Guardian, differenza tra due proposte è pari a emissioni Spagna

Redazione ANSA
Gli Stati Uniti hanno in programma un taglio delle emissioni generate dagli aerei più ambizioso rispetto a quello dell'Unione europea. Lo scrive il Guardian, che ha preso visione delle proposte in materia inviate da entrambi i Paesi all'Icao, l'agenzia Onu per l'aviazione civile, in vista di un incontro in programma a Montreal il mese prossimo.

I nuovi standard sulle emissioni dei velivoli, scrive il quotidiano britannico, consentirebbero agli Usa di ridurre del 37,5% la CO2 emessa dagli aerei, mentre quelli prescelti dall'Ue porterebbero a un taglio del 33%. La differenza corrisponde a 350 milioni di tonnellate CO2, una cifra solo lievemente superiore alle emissioni annuali di uno Stato come la Spagna.

Il dibattito sui nuovi standard per gli aerei, che dovrebbero entrare in vigore dal 2020, prosegue in seno all'Icao dal 2007.

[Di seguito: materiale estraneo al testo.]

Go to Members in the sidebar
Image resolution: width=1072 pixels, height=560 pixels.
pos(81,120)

Raggiunto un accordo il mese prossimo, i progetti saranno poi mandati a un comitato dell'Icao per essere approvati l'anno prossimo. Le emissioni dei velivoli non fanno parte dell'accordo di Parigi sul clima siglato a dicembre, sebbene il quantitativo di CO2 emessa dal settore dell'aviazione sia ingente. Stando a uno studio del Parlamento europeo diffuso nel novembre scorso, se non si interviene con misure volte a ridurre l'impatto climatico del settore, la CO2 generata degli aerei arriverà a rappresentare il 22% delle emissioni globali complessive entro il 2050.